◆ **ОТРЫВОК**
• • • •

Пастиш — это комбинирование, склеивание элементов разных произведений. В постмодернистской литературе он тесно связан с идеей интертекстуальности — это отражение хаотического, плюралистического или переполненного информацией постмодернистского общества. Пастиш может быть данью стилям прошлого или пародией на них. Это может быть комбинация различных жанров, которая или создает уникальное повествование или используется для комментирования ситуации постмодерна: например, Уильям Берроуз использует научную фантастику, детективы, вестерны; Маргарет Этвуд — научную фантастику и сказки; Умберто Эко обращается к детективу, сказкам и научной фантастике. Хотя, как правило, пастиш означает смешение жанров, он может включать и другие элементы (типичные для постмодернистского романа приёмы метапрозы и временного искажения тоже можно включить в широкое понятие пастиша). Например, Томас Пинчон включает в свои романы элементы из детективов, научной фантастики и военной прозы; песни, отсылки к поп-культуре; известные, малоизвестные и вымышленные истории, смешанные вместе; реальных современных и исторических персонажей (Микки Руни и Вернер фон Браун, к примеру). В романе «Публичное сожжение» (1977) Роберт Кувер создает исторически недостоверный облик Ричарда Никсона, взаимодействующего с историческими и выдуманными персонажами, такими как Дядя Сэм и Бетти Крокер. Пастиш может быть связан с приёмами композиции, такими как «метод нарезок» Берроуза. Другим примером является роман «The Unfortunates» Б. С. Джонсона, страницы которого не переплетены и находятся в коробке, а читателю предлагается самому расположить их в каком угодно порядке[9][12][17].

Метапроза

Метапроза — это текст о тексте; деконструктивистский подход[18], который делает искусственность искусства и вымышленность вымысла очевидным читателю.

Метапроза часто используется для устранения «репрессивной инстанции» автора, для неожиданных переходов в повествовании, продвижения сюжета по необычному пути, эмоциальной дистанцированности или комментирования повествовательного акта. Так например, роман Итало Калвино 1979 года «Если однажды зимней ночью путник» о читателе, который пытается читать роман с таким же названием. Курт Воннегут также использовал этот метод: первая глава его романа «Бойня номер пять» (1969) посвящена процессу написания романа; в остальных главах мы встречаемся с голосом автора, который пишет эту книгу. Хотя бо́льшая часть романа посвящена собственным переживаниям Воннегута во время бомбардировки Дрездена, Воннегут постоянно подчеркивает искусственность центрального сюжета, который содержит явно вымышленные элементы: инопланетян и путешествия во времени.

• • • •

◆ **ИСХОДНЫЕ ДАННЫЕ**

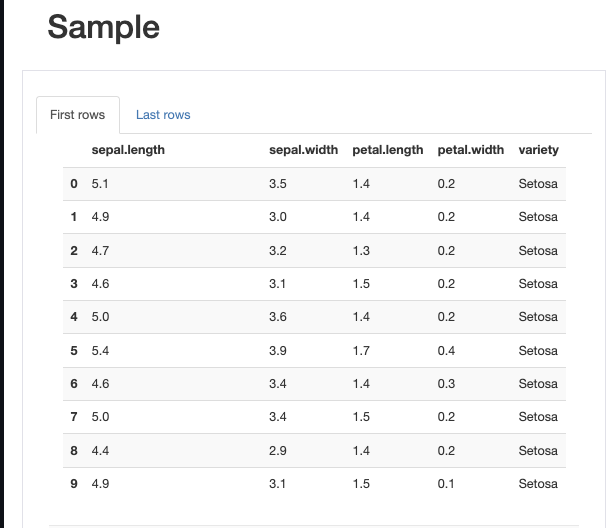Select the First rows tab
The image size is (609, 528).
click(77, 115)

• • • •

◆ **ЗАДАНИЕ A**
Перепечатайте из отрывка о пастише и метапрозе фрагмент между словами "Метапроза часто используется" и "путешествия во времени.", включая их самих.
◆ **ЗАДАНИЕ B**
Пожалуйста, выпишите все названия романов, которые в отрывке о пастише и метапрозе заключены в кавычки.
◆ **ЗАДАНИЕ C**
Продолжите отрывок о пастише и метапрозе, начав сразу после его последнего предложения.
Данные никак не связаны с отрывком о пастише и метапрозе.

◆ **ВАШ ОТВЕТ A**
Метапроза часто используется для устранения «репрессивной инстанции» автора, для неожиданных переходов в повествовании, продвижения сюжета по необычному пути, эмоциальной дистанцированности или комментирования повествовательного акта. Так например, роман Итало Калвино 1979 года «Если однажды зимней ночью путник» о читателе, который пытается читать роман с таким же названием. Курт Воннегут также использовал этот метод: первая глава его романа «Бойня номер пять» (1969) посвящена процессу написания романа; в остальных главах мы встречаемся с голосом автора, который пишет эту книгу. Хотя бо́льшая часть романа посвящена собственным переживаниям Воннегута во время бомбардировки Дрездена, Воннегут постоянно подчеркивает искусственность центрального сюжета, который содержит явно вымышленные элементы: инопланетян и путешествия во времени.

◆ **ВАШ ОТВЕТ B**
«Публичное сожжение»
«The Unfortunates»
«Если однажды зимней ночью путник»
«Бойня номер пять»

◆ **ВАШ ОТВЕТ C**
Фабуляция

Фабуляция — изначально психологический термин, означающий смесь вымышленного с реальным (в речи и памяти). Постмодернистский автор намеренно отказывается от жизнеподобия и понятия мимесиса, прославляя вымысел и чистое творчество. Фабуляция оспаривает традиционные структуру романа и роль рассказчика, включая в реалистическое повествование фантастические элементы, такие как миф и магия, или элементы из популярных жанров, таких как научная фантастика. Считается, что термин был придуман Робертом Сколсом в его книге «Фабуляторы». Хорошим примером фабуляции является книга Салмана Рушди «Гарун и Море историй».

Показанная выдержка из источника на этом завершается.